Great!!! thanks for sharing this information to us!
sesli chat sesli sohbet

EnviroMission have being promising to build a 1,000m tower "next year" for this project, in Victoria (Australia), just south of the Murray River, for the past eight or more years, but they never got started. Construction costs currently are probably a fair bit cheaper in the US than AUS, but this has not always been the case.
There was never any explanation for the continuous postponements. I have seen the publicity pictures before ...

The desert tortoise simply won't permit it!

This may be low-tech enough to work. I checked out the Wikipedia link that @HatesIdiots posted. The article layed out some very good design improvements and alternatives.

The power plant requires a lot of land, but making that same area perform double-duty would significantly improve benefits. The suggestion of a solar vortex seems like a particularly good way to boost the velocity and volume of the generated updraft.

Replacing the glass roof with a tough polymer like PETE would reduce the construction cost and it would support recycling, as well.

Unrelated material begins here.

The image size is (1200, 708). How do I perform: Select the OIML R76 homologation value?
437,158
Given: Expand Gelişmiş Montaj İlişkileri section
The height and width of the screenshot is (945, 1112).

Adding PV panels under the roof would produce more renewable energy, especially if the panels were cooled by a thermal-absorbing material as simple as water. Using a thermal mass as well would allow operation well into the night, when the larger temperature difference would increase output. Adding an airfoil to the top of the tower would take advantage of upper-level winds to decrease the air pressure and improve the updraft.

The height of the tower, though, would pose a major hazard to aviation. I would also be concerned about the durability of a free-standing structure that tall.

On the other hand, maybe putting an amusement park ride at the top and charging people a lot of money for the thrill could help the ROI (I'm referring to the Stratosphere Casino in Las Vegas). Heck, maybe Las Vegas is just the right place for it. We could use the chimney to shuffle lotto balls, too.